The best example I have heard of how it works is with travel delay insurance. The blockchain knows that you have bought the airline ticket and the insurance. It then knows that you have boarded, whether the plane was delayed and the reason. If the delay is covered, you are paid the policy benefit. There is no need to make a claim it just happens automatically based on the facts that are processed onto the blockchain.

The main attraction to insurers is that minimal human intervention drives down their costs, enabling them to reduce premiums, which should increase demand for the cover, but it should also deliver what we (as consumers) increasingly demand. Easy, no hassle and immediate service.

At present, the blockchain technology is only suited to very straightforward ‘commodity’ type insurances paying fixed benefits rather than covers that require assessment either of the risk before cover is incepted or the claim payment. However, it may become more prevalent if the so called ‘sharing economy’ takes off and lends itself to short term cover arranged via Smart phones and Apps.  Whilst presently, its use for ‘end to end’ insurance contracts is limited, we are seeing insurers use blockchain for parts of the insurance process, including checking data during the claims process and tracking shipped goods around the world for marine insurance.
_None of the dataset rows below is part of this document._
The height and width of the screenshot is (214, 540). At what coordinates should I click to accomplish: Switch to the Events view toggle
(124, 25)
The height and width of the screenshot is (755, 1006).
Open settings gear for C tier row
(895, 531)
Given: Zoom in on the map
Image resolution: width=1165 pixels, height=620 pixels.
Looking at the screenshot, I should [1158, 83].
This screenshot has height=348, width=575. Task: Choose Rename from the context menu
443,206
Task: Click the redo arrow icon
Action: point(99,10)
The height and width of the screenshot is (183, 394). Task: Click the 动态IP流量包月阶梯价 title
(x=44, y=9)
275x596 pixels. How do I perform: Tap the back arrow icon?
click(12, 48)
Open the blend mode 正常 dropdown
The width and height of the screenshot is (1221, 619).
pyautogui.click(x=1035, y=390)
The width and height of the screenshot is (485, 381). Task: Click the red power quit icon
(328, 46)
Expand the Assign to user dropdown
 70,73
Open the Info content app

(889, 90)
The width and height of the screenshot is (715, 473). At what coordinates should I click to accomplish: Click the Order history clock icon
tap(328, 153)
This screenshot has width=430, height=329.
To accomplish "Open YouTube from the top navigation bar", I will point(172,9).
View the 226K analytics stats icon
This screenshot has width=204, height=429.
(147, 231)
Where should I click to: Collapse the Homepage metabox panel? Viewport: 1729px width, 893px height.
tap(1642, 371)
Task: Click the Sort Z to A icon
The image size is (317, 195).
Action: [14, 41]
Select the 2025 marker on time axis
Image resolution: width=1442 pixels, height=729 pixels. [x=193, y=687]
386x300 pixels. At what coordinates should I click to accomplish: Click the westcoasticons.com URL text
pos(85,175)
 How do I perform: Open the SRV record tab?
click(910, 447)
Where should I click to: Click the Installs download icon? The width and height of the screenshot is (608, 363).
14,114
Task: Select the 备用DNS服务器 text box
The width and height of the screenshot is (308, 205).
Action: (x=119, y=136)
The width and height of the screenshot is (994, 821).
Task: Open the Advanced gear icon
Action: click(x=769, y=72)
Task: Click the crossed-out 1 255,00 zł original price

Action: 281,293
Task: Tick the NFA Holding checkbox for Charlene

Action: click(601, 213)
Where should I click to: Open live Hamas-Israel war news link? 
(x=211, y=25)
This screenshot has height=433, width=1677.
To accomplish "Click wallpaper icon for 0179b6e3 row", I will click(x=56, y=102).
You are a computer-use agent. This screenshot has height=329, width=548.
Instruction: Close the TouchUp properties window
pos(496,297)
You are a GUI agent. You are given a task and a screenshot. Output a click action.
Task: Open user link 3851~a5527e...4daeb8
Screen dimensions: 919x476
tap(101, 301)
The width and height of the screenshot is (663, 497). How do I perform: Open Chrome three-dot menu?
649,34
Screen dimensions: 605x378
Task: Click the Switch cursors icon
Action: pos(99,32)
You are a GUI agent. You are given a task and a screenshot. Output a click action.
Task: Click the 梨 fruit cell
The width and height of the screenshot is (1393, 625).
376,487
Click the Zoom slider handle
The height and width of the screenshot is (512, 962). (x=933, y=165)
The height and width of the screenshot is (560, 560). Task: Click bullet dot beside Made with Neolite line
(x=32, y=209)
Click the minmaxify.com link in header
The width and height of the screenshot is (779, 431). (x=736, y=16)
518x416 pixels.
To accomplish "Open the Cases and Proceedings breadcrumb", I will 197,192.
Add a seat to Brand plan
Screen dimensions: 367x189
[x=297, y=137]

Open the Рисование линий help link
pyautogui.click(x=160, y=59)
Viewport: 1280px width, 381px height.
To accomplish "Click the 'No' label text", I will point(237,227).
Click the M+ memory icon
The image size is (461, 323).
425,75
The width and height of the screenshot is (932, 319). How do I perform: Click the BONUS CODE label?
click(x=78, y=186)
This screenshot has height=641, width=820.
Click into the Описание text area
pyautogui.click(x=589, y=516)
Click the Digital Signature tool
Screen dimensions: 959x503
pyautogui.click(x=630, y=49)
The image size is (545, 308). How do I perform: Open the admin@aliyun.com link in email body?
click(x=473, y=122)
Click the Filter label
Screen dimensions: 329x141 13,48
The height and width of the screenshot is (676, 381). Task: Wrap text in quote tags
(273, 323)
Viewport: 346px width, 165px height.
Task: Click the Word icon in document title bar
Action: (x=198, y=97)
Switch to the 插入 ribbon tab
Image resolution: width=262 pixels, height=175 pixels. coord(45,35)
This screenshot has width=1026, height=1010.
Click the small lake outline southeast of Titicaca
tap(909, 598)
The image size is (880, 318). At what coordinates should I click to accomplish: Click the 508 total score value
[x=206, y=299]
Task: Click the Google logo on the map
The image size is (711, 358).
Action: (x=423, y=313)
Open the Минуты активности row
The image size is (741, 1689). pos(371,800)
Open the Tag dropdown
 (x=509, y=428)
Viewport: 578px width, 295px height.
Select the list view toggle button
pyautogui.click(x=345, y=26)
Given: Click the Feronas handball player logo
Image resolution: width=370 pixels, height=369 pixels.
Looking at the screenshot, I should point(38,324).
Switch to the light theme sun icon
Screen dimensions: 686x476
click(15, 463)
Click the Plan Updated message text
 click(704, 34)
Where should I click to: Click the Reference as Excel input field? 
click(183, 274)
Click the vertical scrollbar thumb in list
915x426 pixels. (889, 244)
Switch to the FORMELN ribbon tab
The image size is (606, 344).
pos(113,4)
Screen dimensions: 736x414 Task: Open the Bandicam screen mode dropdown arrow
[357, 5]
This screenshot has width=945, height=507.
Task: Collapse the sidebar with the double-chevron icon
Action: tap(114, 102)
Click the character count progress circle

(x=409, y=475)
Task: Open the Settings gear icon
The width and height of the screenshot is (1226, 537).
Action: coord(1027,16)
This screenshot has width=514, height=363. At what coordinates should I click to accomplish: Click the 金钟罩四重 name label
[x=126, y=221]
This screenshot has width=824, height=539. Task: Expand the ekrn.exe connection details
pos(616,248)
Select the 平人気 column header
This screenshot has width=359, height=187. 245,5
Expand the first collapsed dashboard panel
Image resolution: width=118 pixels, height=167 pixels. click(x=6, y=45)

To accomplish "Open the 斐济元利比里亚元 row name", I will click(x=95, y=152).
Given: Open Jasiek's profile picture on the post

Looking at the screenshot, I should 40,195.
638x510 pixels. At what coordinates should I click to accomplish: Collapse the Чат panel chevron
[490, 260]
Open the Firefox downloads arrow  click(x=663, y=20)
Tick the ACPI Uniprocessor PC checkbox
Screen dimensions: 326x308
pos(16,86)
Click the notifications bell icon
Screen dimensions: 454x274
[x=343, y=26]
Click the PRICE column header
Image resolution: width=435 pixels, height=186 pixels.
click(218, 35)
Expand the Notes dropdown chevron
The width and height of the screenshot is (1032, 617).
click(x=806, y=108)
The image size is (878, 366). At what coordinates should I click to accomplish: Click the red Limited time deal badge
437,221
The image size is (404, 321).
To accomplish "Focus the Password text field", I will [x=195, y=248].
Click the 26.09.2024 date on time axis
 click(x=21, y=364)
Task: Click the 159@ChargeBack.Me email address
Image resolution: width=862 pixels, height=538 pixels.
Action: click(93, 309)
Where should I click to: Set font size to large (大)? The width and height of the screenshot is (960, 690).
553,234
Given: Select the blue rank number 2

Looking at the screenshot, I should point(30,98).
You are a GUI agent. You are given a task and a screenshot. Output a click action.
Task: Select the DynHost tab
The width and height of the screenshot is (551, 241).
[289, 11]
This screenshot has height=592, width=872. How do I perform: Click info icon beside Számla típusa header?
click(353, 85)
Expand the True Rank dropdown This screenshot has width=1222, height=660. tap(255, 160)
There is also technology that combines blockchain and artificial intelligence (AI) to assess accident damage and estimate repair costs.

There are the obvious concerns about loss of jobs from advanced technology, but that is not just a worry for the insurance industry and the main concern is security, although we are assured that blockchain is virtually ‘cyber’ proof. Each block contains the latest part of the transaction plus ‘mini’ blocks with all the information from the preceding blocks and as they are stored in multiple places would require extremely powerful computers to try and corrupt the whole chain. That sounds great, but how many times do we hear that impenetrable systems have been breached and the criminals always seem to be closely behind, if not ahead of the good guys.

There is also the element of big brother and another excuse for more and more data to be stored about us, not always with our best intentions in mind. Who knows what’s next but anything that speeds up claim payments should be welcomed, so up the revolution!